*** RECORDED INFORMATION Section Begins ***

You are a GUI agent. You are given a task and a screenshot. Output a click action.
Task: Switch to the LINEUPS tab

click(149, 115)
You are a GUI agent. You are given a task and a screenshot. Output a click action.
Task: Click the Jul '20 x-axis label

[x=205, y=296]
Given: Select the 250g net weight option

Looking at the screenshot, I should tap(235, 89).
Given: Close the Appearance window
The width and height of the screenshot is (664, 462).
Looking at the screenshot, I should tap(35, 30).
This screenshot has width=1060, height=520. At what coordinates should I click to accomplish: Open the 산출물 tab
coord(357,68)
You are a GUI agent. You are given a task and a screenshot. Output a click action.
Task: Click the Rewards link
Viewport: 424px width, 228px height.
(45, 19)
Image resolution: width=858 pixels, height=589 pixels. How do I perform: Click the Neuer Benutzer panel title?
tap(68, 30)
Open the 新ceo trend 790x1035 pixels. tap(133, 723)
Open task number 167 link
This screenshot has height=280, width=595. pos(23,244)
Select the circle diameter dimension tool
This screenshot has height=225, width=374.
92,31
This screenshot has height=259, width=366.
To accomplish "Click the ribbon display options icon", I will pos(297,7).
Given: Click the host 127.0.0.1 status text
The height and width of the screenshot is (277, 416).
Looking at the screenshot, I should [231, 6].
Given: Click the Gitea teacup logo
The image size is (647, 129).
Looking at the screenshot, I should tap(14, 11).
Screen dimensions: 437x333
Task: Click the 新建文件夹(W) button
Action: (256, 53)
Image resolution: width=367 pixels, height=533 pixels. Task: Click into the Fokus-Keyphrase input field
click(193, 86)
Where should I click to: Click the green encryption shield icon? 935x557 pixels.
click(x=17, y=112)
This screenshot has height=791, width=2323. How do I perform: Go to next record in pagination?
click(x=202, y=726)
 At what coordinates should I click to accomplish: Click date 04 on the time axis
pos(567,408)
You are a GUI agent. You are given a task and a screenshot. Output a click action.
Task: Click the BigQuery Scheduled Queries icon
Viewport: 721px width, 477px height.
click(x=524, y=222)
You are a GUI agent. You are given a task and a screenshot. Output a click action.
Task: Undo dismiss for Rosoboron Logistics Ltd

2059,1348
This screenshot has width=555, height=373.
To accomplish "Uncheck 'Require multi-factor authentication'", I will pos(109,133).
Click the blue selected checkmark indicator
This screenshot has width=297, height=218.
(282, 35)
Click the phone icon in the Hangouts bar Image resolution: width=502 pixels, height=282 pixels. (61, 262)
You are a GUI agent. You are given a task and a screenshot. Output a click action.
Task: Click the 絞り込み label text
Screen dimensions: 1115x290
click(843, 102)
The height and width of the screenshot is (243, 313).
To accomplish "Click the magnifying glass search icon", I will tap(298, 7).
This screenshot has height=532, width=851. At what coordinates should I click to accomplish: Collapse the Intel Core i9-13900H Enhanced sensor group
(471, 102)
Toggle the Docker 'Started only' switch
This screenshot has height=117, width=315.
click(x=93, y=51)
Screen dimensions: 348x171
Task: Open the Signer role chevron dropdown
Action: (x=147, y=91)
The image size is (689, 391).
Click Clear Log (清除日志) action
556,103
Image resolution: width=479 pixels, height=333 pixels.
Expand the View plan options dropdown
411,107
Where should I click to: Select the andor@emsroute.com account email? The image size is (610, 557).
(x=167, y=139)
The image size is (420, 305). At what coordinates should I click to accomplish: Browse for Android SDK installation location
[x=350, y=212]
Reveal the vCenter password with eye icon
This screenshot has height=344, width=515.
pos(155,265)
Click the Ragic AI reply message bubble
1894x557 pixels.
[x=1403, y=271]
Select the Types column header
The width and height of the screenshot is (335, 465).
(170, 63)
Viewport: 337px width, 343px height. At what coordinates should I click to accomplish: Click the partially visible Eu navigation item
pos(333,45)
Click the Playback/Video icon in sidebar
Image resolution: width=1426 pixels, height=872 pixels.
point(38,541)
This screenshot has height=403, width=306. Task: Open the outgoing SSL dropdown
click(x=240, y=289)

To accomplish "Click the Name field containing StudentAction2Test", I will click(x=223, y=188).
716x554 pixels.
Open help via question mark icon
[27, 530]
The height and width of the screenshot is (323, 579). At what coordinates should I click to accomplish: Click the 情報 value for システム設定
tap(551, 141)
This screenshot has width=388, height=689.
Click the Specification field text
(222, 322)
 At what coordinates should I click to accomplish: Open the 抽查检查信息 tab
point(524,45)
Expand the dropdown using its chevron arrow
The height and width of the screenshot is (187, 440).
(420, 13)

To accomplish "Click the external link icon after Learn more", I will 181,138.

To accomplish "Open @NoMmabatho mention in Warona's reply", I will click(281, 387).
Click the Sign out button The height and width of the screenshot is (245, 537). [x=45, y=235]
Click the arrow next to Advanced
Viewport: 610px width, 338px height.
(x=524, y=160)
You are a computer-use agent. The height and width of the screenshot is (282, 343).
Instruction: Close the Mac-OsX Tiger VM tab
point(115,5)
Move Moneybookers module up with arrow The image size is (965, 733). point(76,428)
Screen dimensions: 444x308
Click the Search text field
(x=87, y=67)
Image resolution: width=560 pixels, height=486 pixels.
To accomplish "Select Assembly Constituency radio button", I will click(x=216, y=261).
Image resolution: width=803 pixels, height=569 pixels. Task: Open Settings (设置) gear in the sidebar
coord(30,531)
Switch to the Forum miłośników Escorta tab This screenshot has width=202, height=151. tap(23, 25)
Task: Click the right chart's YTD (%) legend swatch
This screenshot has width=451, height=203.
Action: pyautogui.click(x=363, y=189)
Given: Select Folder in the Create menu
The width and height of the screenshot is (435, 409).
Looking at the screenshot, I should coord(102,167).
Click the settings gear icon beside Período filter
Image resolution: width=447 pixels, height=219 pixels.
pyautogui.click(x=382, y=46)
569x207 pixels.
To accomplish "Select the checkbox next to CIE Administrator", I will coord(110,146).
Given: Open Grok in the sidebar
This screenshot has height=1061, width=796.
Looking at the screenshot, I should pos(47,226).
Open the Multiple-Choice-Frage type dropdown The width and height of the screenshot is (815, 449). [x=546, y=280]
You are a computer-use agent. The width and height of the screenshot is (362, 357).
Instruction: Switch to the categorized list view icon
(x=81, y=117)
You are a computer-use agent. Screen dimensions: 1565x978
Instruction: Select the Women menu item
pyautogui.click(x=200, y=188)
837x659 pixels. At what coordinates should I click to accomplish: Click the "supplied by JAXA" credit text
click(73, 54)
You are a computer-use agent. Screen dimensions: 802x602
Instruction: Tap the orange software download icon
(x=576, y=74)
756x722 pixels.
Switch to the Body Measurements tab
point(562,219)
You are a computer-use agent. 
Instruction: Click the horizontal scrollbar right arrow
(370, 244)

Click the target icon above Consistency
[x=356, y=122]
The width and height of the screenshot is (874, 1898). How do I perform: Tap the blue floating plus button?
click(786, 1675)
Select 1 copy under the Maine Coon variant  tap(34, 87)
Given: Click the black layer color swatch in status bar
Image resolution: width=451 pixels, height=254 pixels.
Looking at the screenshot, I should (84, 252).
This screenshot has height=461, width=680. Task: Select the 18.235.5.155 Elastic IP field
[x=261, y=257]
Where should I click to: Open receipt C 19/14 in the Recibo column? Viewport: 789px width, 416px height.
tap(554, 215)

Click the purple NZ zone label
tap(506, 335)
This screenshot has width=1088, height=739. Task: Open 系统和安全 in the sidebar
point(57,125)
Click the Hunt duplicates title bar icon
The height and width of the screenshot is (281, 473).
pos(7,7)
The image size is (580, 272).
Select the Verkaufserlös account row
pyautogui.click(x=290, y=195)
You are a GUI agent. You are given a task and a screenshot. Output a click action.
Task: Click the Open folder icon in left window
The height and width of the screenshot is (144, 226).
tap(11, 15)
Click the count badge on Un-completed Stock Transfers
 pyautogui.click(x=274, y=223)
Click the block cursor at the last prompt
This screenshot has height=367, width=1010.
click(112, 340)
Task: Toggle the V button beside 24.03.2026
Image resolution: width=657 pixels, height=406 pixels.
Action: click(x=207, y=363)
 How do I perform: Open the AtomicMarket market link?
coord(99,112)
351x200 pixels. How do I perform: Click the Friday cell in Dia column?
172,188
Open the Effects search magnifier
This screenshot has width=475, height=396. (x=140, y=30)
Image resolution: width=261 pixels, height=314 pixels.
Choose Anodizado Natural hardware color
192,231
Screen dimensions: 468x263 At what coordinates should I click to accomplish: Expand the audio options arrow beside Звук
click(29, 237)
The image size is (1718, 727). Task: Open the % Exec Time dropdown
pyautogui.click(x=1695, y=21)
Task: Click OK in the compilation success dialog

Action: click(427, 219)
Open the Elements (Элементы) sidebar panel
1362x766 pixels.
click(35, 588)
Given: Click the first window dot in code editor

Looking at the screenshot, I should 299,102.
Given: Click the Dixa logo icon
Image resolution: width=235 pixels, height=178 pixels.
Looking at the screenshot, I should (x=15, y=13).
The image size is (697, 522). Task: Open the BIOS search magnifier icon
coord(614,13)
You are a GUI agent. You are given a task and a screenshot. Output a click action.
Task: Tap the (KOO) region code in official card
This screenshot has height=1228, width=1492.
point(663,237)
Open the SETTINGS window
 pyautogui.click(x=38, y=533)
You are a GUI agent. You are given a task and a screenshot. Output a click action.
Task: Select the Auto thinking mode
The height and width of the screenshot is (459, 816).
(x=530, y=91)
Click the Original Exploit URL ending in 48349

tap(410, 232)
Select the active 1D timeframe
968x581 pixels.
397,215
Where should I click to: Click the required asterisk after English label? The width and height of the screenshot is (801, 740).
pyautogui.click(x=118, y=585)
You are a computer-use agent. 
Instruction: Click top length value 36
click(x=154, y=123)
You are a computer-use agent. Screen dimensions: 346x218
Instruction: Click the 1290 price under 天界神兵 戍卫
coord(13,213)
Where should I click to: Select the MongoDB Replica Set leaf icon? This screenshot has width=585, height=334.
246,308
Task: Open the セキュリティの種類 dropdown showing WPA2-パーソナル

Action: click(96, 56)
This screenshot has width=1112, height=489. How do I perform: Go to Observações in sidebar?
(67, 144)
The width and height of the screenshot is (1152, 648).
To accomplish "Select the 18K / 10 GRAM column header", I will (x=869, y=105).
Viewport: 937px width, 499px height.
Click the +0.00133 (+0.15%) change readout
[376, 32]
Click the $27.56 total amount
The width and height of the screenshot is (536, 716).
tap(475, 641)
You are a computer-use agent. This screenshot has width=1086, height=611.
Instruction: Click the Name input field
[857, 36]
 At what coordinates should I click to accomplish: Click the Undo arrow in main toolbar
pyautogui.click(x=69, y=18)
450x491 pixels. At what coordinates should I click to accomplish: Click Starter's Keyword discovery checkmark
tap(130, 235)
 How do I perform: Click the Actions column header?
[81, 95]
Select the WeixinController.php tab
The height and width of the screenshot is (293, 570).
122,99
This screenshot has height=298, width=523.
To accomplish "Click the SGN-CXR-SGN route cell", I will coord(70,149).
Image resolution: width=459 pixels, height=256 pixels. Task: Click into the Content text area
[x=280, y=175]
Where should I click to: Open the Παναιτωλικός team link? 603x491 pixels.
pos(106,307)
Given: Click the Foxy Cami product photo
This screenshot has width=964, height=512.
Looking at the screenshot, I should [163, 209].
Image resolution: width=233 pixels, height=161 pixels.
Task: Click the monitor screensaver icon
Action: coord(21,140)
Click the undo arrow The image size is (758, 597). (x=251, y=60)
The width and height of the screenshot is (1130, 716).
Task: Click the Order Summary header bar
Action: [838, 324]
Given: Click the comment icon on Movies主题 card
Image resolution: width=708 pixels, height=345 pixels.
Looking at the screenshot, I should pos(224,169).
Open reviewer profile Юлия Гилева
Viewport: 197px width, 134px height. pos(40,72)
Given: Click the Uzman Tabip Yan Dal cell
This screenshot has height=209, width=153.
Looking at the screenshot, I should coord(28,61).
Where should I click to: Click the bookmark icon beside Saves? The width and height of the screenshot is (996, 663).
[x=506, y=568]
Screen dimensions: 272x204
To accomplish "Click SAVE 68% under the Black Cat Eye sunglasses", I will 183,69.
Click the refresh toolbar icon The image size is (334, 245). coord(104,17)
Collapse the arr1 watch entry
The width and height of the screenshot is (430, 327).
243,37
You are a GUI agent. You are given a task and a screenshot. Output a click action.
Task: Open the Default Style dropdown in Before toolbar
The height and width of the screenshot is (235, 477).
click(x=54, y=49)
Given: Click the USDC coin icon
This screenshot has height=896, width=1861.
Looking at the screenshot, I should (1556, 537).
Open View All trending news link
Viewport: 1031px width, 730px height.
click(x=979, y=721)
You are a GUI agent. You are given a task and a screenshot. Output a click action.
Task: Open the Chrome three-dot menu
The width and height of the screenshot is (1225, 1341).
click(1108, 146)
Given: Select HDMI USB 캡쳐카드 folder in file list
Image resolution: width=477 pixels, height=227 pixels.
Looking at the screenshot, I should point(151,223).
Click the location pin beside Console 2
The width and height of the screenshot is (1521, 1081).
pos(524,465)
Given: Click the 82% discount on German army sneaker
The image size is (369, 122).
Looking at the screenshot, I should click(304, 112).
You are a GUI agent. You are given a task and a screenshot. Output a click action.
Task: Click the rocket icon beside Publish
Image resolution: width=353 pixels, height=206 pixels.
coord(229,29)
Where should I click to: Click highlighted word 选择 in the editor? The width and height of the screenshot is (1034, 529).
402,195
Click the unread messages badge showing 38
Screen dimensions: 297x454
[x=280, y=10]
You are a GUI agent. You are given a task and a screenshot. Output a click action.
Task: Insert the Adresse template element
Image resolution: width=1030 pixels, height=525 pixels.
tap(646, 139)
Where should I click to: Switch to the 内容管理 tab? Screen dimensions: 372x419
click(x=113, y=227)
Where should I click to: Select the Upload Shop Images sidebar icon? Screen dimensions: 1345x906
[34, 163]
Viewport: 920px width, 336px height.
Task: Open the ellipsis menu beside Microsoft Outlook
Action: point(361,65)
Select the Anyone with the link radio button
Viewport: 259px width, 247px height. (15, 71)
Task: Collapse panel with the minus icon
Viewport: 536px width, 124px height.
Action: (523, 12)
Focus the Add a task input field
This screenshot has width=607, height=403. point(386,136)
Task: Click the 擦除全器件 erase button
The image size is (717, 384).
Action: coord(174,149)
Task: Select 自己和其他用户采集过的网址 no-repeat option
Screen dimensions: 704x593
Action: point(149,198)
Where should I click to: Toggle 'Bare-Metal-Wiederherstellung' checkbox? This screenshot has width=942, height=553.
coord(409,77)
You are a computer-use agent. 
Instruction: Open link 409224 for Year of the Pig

*** RECORDED INFORMATION Section Ends ***

**REQUIREMENT**
Where the listing above reaches the line that contains "Select the Anyone with the link radio button", start retyping, and finish with the line that contains "Task: Click the 擦除全器件 erase button"; reproduce those lines exactly and no others.

**EXERCISE ANSWER**
Select the Anyone with the link radio button
Viewport: 259px width, 247px height. (15, 71)
Task: Collapse panel with the minus icon
Viewport: 536px width, 124px height.
Action: (523, 12)
Focus the Add a task input field
This screenshot has width=607, height=403. point(386,136)
Task: Click the 擦除全器件 erase button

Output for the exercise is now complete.